Ah, circumcision… one of the many reasons I am glad to be a woman! Unfortunately for me as a Christian woman, I still have to undergo circumcision, but mine is a proverbial circumcision; one of the heart. And when I say unfortunately, what I really mean is fortunately because, painful as it is, circumcision of the heart is ultimately for our betterment.
The LORD your God will circumcise your heart and the heart of your descendants, to love the LORD your God with all your heart and with all your soul, so that you may live. -Deut. 30:6
What’s with all this circumcision talk, Aurora?! Well, I recently had revealed to me an area of my life – a stronghold in my heart – that needed to be cut away. For quite some time now, I’ve been due for a fresh circumcision of the heart; a cutting away of a dark corner of my heart where idolatry has been permitted to reside for too long. My frequent readers can probably already guess which area I’m talking about.
Most of us, whether we’ve ever attended church or not, are familiar with the story of Moses delivering the Israelites from Egypt and crossing the Red Sea on their way through the wilderness to the Promised Land (thanks, Ridley Scott). What some people may not know is that the Israelites wandered in the wilderness for 40 years under Moses’s leadership and, eventually, when Joshua took over as leader, God commanded that the younger generation of Israelites be circumcised before they could leave their wilderness of wandering and enter the promised land of Canaan.

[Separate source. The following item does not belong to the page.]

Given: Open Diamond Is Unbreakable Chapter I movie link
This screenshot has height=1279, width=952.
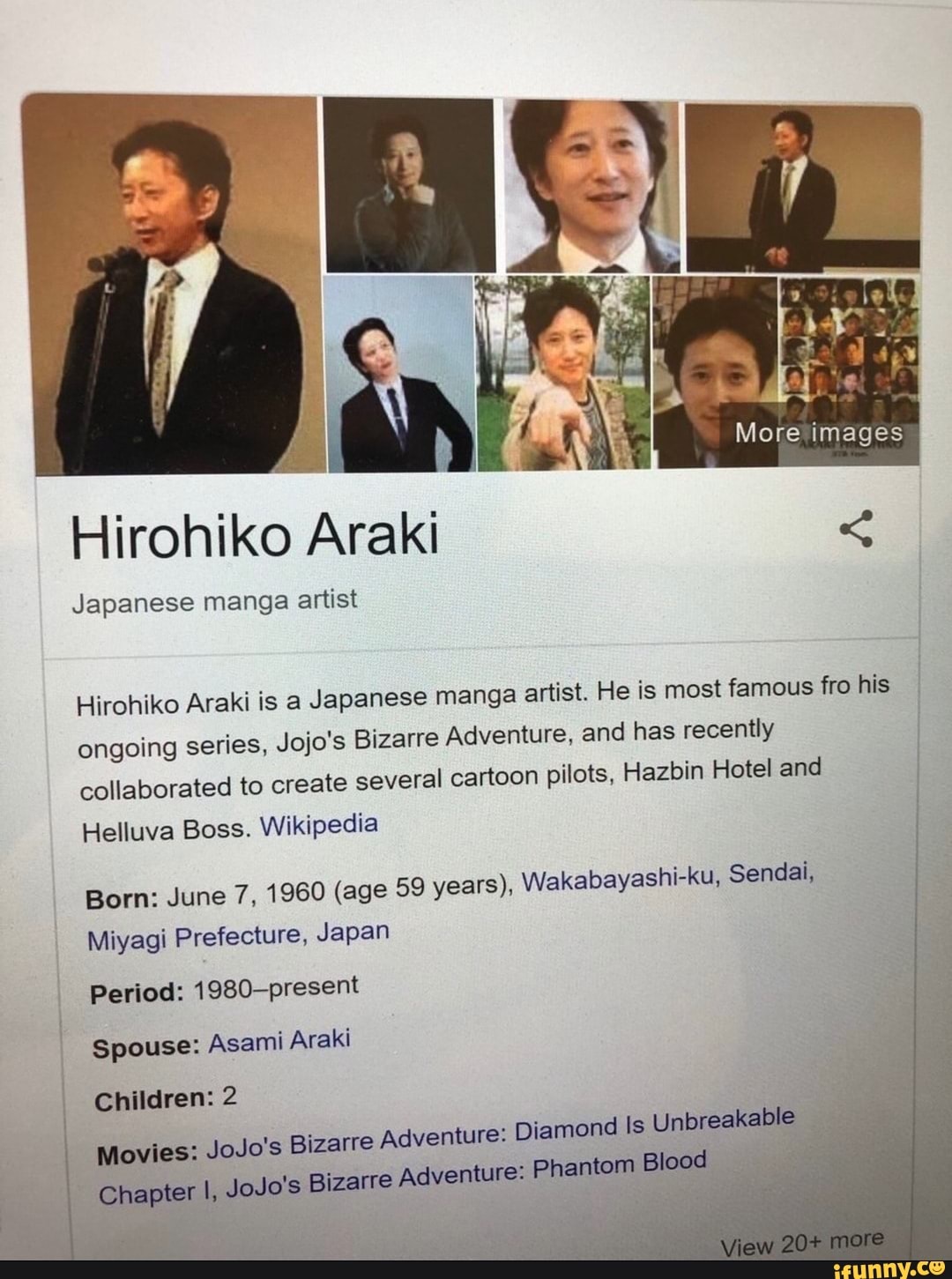Looking at the screenshot, I should pos(448,1156).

The older generation had been circumcised, but the younger generation born in the desert had not yet been committed to God through this obedience to the Old Testament Law. And so the younger generation of male Israelites underwent circumcision – a “cutting away” – so that they were ready for the Promised Land.
Although in the Biblical Old Testament, the Israelites were circumcised to identify themselves as God’s people, in the New Testament, the apostle Paul explains that physical circumcision is no longer necessary under the New Covenant. Instead, hearts of the followers of Jesus are figuratively circumcised as a part of the process of sanctification (i.e. becoming more like Christ).

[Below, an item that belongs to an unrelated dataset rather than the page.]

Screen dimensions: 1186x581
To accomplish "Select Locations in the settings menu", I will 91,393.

During the Passion conference earlier this month, Christine Caine asked each of us, “What does God want to cut away in you?” What area of your life is unsurrendered? What shadowy corner of your heart needs to be penetrated by the light?
“Are you willing to cut away some weights? Some good things but not God things?” Let us throw off everything that hinders and the sin that so easily entangles. -Hebrews 12:1
Often we stay in the wilderness of waiting because the pain of walking through to healing is more painful than the pain inflicted by the initial injury. And so we put on our band-aids and develop our coping mechanisms and convince ourselves that we are just fine. We put on our blinders and convince ourselves that we are not still in the wilderness, but through this self-deception, we never deal with the root issue, and so our deepest wounds never fully heal.
As Christine Caine spoke this message, I sensed God convicting me yet again about my love life. Since my broken engagement, I’ve had a revolving door of men – no one too serious, but enough interested men coming and going for me to use the continual influx of attention and affection as a coping mechanism to avoid dealing with my heart’s bruising: a now deeply-ingrained sense of rejection and undesirability.
I have not allowed myself to really sit in my singleness; to feel the weight of it and truly accept the wilderness season God keeps trying to allow in my life – not to wound me further, but to heal me! Behold, I will lead her into the wilderness and speak tenderly to her there. -Hosea 2:14
So I’m going to continue my season of not dating. I don’t know if it will be the full year; I am going to reevaluate my heart’s healing at the end of every quarter. At this point, all I know is that I need to commit to a season of waiting; to rest in my singleness and learn to be content being alone on a Friday night. To be content without one boy or another lighting up my phone with cutesy text messages. To reinstate God as my first love and rid myself of the idolatry of all these pseudo dating relationships.
There will doubtless be many opportunities to break from my fast of dating, and I hope to keep you all entertained with these stories of “missed opportunities”, but I hope to view these as chances to practice discipline, self-control and faithfulness. I desire to walk in healing and faithfully live out the path God has laid before me.